なんでもやってくれるので頼りにしてます。」

と。

 

ほああああ・・・・・彼女のコメントがわたしの想定外すぎて驚くばかり。

 

 

ちなみに、息子が何もかも仕切っているわけではなくて

新生活に必要なことは二人でひとつひとつ話し合って決めているけれど

結婚式や新生活のインテリアなど、

お嫁さんが(女の子として)こだわりたい部分は、息子は一切口出ししないらしく

100%彼女の好みだけで進められているらしい。

だから、役割分担が上手に出来ている様子。

 

ほかにも、二人で家電を選ぶために量販店へ行ったときに、

光回線のことで店頭でセールスに言葉巧みなセールスを受けたらしいのだけど

息子はそういうことは詳しいので口車に乗せられることもなかったようで・・・

 

「わたしだったらネットのこととか全然わからないので契約しちゃってたかもです。
〇〇さんが、”よくわからないセールス受けたら対応せずに全部僕のほうへ振っていいからね”って言ってくれるからすごく心強いです。

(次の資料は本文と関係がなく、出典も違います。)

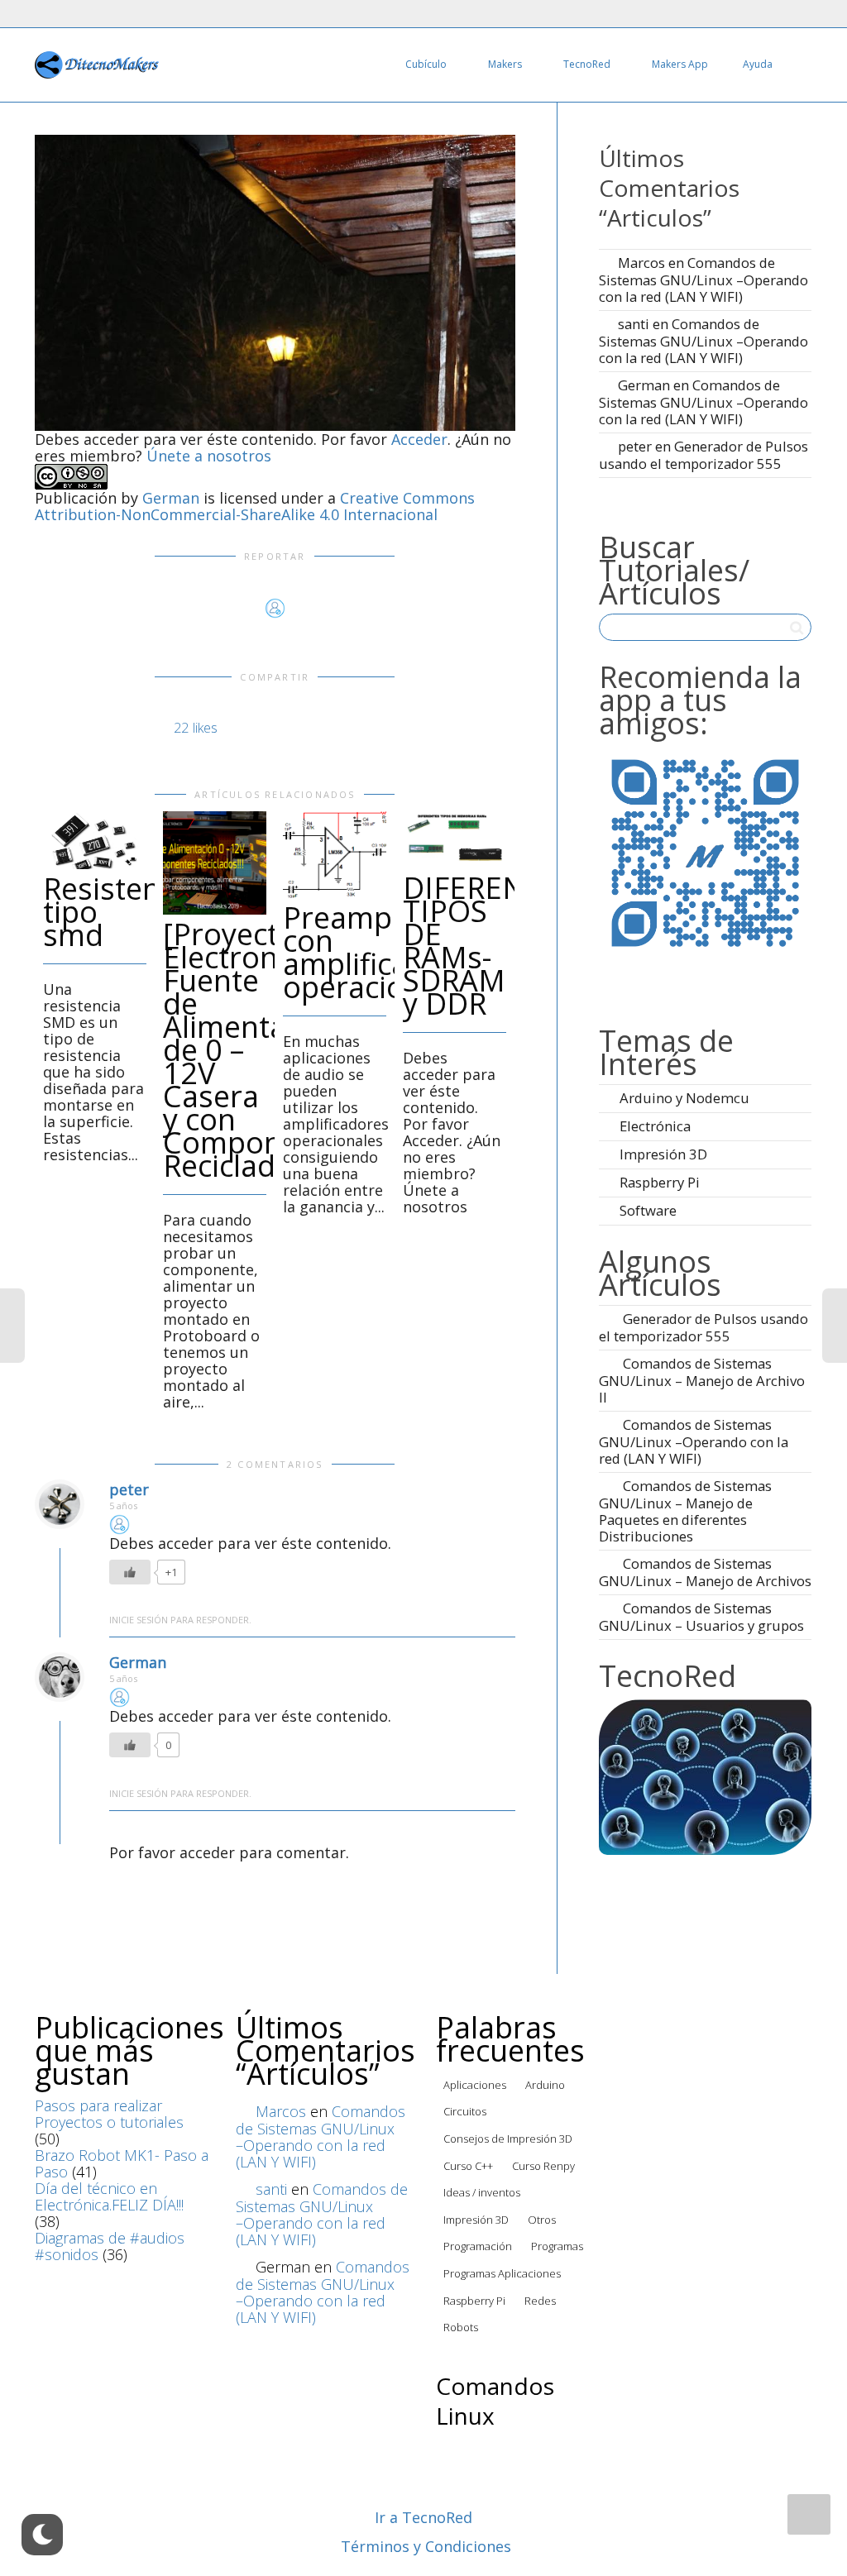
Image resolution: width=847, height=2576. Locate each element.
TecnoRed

」

 

などなど。

 

おかしいな、あれほどわたしがなんでも先回りして世話を焼いて過保護に育てた

はずなのに、どうしてこんなによく気が付くんだろう???

と疑問に思っていて・・・・ひとつ思い当たることが。

 

それは、息子は「人から頼られたときに俄然力を発揮する」という一面があること。

 

よくよく考えた見たら、中高時代なんかはまさにそれだった。

学校でも常に何かの委員をやっているタイプだったし、

一人っ子として育った子の「いい面での副産物」として、

後輩をものすごくかわいがる子で、面倒見がとてもよかった。

(お兄ちゃん気分になれるのが心地よかったのかもしれない)

おかげで、部活やスポーツチームでも、

年下の子が「先輩!先輩!」と

金魚のフンのように息子のあとにひっついて離れなかった。

 

つまりは・・・・子供が親が思っているよりはずっといろんな経験値を積み上げていて

親の知らないところで、ちゃんと大人になっているってことなのだと気が付いた。

息子は20歳で家を出たのでかれこれ6年。

言い換えればこの6年間で、わたしは数えるほどしか息子と会っていないわけだし

もともと持っていた「面倒見の良い性格」に加えて

その間にちゃんと大人になっていたってことなのかもしれない。

 

 

そして先日、二人の新生活のサポートになれば・・・と

「ホットクック」を買って送ってあげた。

 

まだお嫁さんの引越しまで日があるので、ひとり暮らしを続けている息子だけれど

カレーはもちろん、今まで作ったことがないであろう、魚の煮物や肉じゃがなども

あれこれとホットクックで作ってはその画像をわたしに自慢げに送ってくる(笑)

 

「これなら僕でも料理を作ってあげられる」

 

とうれしそうに言う。

 

 ホットクック、高かったけど買ってあげてよかった。

作るのはホットクックでも、

「ホットクックを使うことで夫がご飯を作ってくれる」ことが大事で、

それだけで妻の負担はかなり減らすことができるもの。

 

親のわたしが思っていた以上に

息子は「家事も育児も夫婦一緒にやるのが当たり前」と思っている、

現代感覚の夫になろうとしているようだ。

 

そしてあれだけ過保護に育てても、

そんなに影響なかったみたいでホントよかった・・・・。